PROVIDED PASSAGE
================================

On the face of it, you couldn’t find two more different people in Beijing. One, a glamorous 37-year-old actress who is China’s biggest global movie star. The other, a grim-faced 64-year-old Communist Party of China (CPC) apparatchik who rose to the top of the party-state’s powerful state security apparatus. In recent weeks, however, Fan Bingbing and Meng Hongwei have found their fates intertwining in the most unexpected of ways.
First, Fan, a globally famous star (known abroad from the X-Men franchise) seemingly disappeared from the face of the planet for three months. Her agents stayed silent, her social media (and that of her actor partner) went mysteriously inactive and the government in Beijing refused queries about her whereabouts. That would be the equivalent of Katrina Kaif in India or Julia Roberts in the U.S., being disappeared by the state for three months without a single morsel of information. Fan, it turns out, was being held in detention by tax authorities in a remote resort. The government finally announced, after months of silence and global attention, she was being investigated for tax evasion.
Then, late last month, Meng, the first Chinese president of Interpol and a senior official who served as Vice Minister in the Ministry of Public Security, disappeared from his post in Lyon at the Interpol headquarters. French police were only alerted by Meng’s wife, who said she had received a message from him on September 25 on WhatsApp suggesting he was in trouble. After two weeks of uncertainty, China confirmed on October 7 he had been detained on arrival at Beijing airport.

================================

MATERIAL PROVIDED
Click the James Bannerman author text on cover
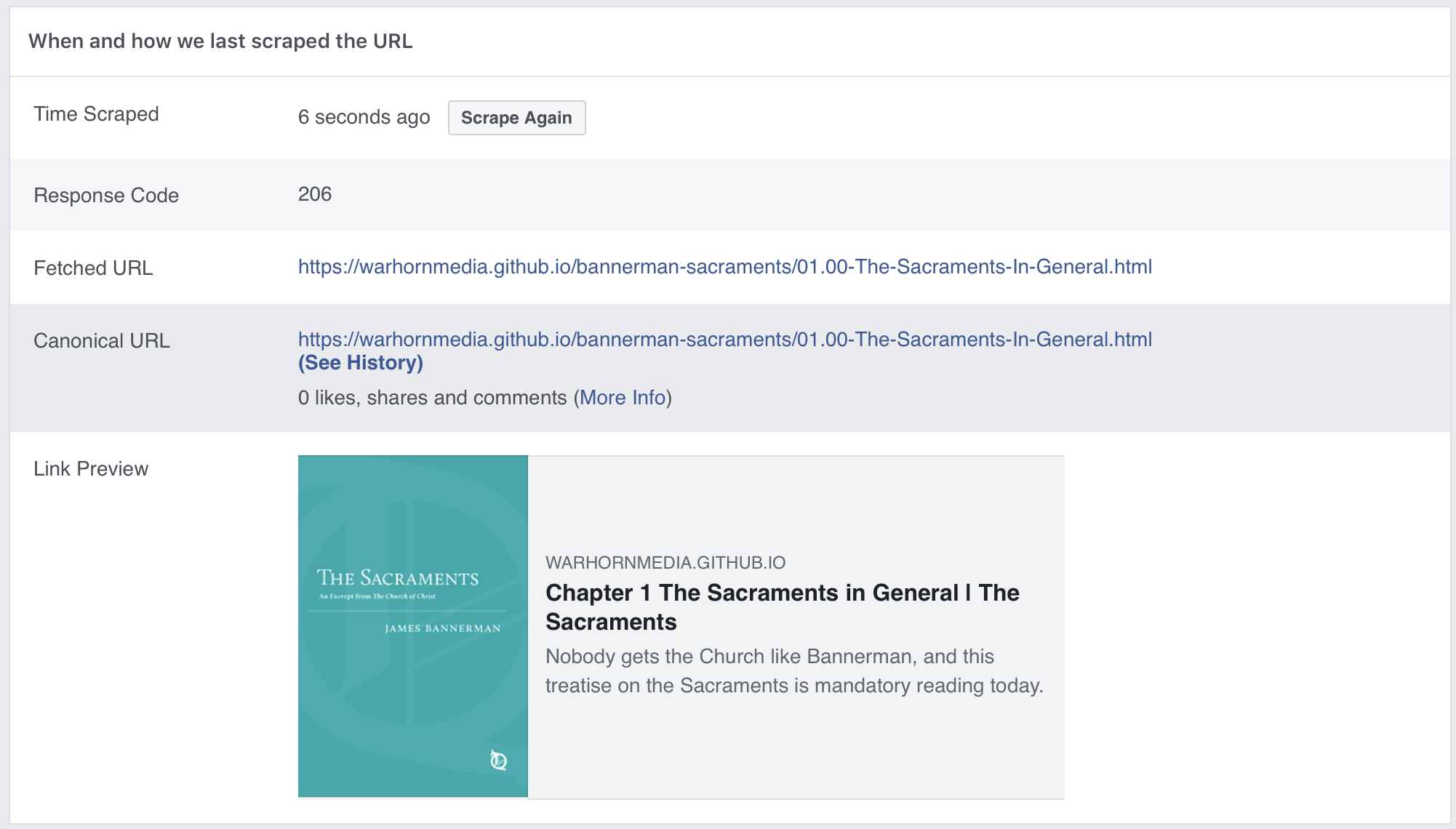The width and height of the screenshot is (1456, 829). click(442, 628)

================================

WORK TO COMPLETE
- a) Answer these questions from the article about Fan Bingbing and Meng Hongwei:
(i) For how long did Fan seemingly vanish?
(ii) Who alerted French police that Meng was missing?
(iii) On what date did China confirm Meng had been detained?
- b) Write a continuation of the article about Fan Bingbing and Meng Hongwei, picking up right after its last sentence.

OUTPUTS BY TASK
- a)
(i) Three months
(ii) Meng's wife
(iii) October 7

- b)
Both cases, in different ways, shed some light on how the Chinese government—and the CPC—view both China’s role in the world and their exercise of power. In Fan’s case, the CPC thought nothing about essentially disappearing a globally renowned star. Meng’s, in some sense, is perhaps even more troubling, since he not only represented China but headed Interpol, an influential international organisation with global reach.
Indeed, Meng’s appointment to Interpol was something of a coup for China. Concerns were raised over his appointment, not without basis. In China, it was seen as global validation for its version of “the rule of law”, and for a security apparatus that operates with little checks and balances in an authoritarian, one-party state. Overseas, it was seen as giving China carte blanche in going after both corrupt fugitive and, for the party, dissidents abroad that it sees as trouble-makers.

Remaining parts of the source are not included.